++++ DATA SUPPLIED

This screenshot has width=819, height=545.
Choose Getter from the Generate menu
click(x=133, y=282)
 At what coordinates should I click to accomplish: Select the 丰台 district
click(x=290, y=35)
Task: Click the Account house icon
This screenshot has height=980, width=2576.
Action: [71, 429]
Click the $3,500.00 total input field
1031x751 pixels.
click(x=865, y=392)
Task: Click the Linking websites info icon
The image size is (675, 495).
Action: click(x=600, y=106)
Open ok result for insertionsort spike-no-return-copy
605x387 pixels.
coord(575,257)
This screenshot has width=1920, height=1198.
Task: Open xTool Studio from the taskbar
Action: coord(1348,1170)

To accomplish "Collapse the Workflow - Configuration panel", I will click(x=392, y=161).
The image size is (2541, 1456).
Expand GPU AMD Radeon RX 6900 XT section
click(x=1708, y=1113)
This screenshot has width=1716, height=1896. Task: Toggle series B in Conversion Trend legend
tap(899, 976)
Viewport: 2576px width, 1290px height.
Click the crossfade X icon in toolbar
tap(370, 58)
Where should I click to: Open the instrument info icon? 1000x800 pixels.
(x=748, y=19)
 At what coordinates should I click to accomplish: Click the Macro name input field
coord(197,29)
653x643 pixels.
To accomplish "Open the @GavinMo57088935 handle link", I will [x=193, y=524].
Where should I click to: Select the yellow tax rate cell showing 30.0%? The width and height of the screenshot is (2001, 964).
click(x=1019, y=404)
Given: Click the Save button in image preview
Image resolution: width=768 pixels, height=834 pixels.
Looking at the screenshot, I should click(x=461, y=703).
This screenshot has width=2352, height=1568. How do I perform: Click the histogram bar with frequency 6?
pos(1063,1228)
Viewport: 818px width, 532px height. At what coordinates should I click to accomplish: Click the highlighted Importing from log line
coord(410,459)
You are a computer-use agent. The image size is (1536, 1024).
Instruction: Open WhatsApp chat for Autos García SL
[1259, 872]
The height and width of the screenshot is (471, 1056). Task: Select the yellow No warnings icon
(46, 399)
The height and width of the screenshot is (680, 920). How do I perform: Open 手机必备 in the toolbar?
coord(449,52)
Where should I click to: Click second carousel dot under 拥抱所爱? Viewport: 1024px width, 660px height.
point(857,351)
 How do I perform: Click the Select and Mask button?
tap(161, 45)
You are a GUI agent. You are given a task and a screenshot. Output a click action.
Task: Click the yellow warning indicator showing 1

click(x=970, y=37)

++++++++

### OBJECTIVE
Please convert the listing above into a Markdown table with the columns Row and Text. Put one line in each row, and leave out blank lines.

### TASK SOLUTION
| Row | Text |
|---|---|
| 1 | This screenshot has width=819, height=545. |
| 2 | Choose Getter from the Generate menu |
| 3 | click(x=133, y=282) |
| 4 |  At what coordinates should I click to accomplish: Select the 丰台 district |
| 5 | click(x=290, y=35) |
| 6 | Task: Click the Account house icon |
| 7 | This screenshot has height=980, width=2576. |
| 8 | Action: [71, 429] |
| 9 | Click the $3,500.00 total input field |
| 10 | 1031x751 pixels. |
| 11 | click(x=865, y=392) |
| 12 | Task: Click the Linking websites info icon |
| 13 | The image size is (675, 495). |
| 14 | Action: click(x=600, y=106) |
| 15 | Open ok result for insertionsort spike-no-return-copy |
| 16 | 605x387 pixels. |
| 17 | coord(575,257) |
| 18 | This screenshot has width=1920, height=1198. |
| 19 | Task: Open xTool Studio from the taskbar |
| 20 | Action: coord(1348,1170) |
| 21 | To accomplish "Collapse the Workflow - Configuration panel", I will click(x=392, y=161). |
| 22 | The image size is (2541, 1456). |
| 23 | Expand GPU AMD Radeon RX 6900 XT section |
| 24 | click(x=1708, y=1113) |
| 25 | This screenshot has width=1716, height=1896. Task: Toggle series B in Conversion Trend legend |
| 26 | tap(899, 976) |
| 27 | Viewport: 2576px width, 1290px height. |
| 28 | Click the crossfade X icon in toolbar |
| 29 | tap(370, 58) |
| 30 | Where should I click to: Open the instrument info icon? 1000x800 pixels. |
| 31 | (x=748, y=19) |
| 32 |  At what coordinates should I click to accomplish: Click the Macro name input field |
| 33 | coord(197,29) |
| 34 | 653x643 pixels. |
| 35 | To accomplish "Open the @GavinMo57088935 handle link", I will [x=193, y=524]. |
| 36 | Where should I click to: Select the yellow tax rate cell showing 30.0%? The width and height of the screenshot is (2001, 964). |
| 37 | click(x=1019, y=404) |
| 38 | Given: Click the Save button in image preview |
| 39 | Image resolution: width=768 pixels, height=834 pixels. |
| 40 | Looking at the screenshot, I should click(x=461, y=703). |
| 41 | This screenshot has width=2352, height=1568. How do I perform: Click the histogram bar with frequency 6? |
| 42 | pos(1063,1228) |
| 43 | Viewport: 818px width, 532px height. At what coordinates should I click to accomplish: Click the highlighted Importing from log line |
| 44 | coord(410,459) |
| 45 | You are a computer-use agent. The image size is (1536, 1024). |
| 46 | Instruction: Open WhatsApp chat for Autos García SL |
| 47 | [1259, 872] |
| 48 | The height and width of the screenshot is (471, 1056). Task: Select the yellow No warnings icon |
| 49 | (46, 399) |
| 50 | The height and width of the screenshot is (680, 920). How do I perform: Open 手机必备 in the toolbar? |
| 51 | coord(449,52) |
| 52 | Where should I click to: Click second carousel dot under 拥抱所爱? Viewport: 1024px width, 660px height. |
| 53 | point(857,351) |
| 54 |  How do I perform: Click the Select and Mask button? |
| 55 | tap(161, 45) |
| 56 | You are a GUI agent. You are given a task and a screenshot. Output a click action. |
| 57 | Task: Click the yellow warning indicator showing 1 |
| 58 | click(x=970, y=37) |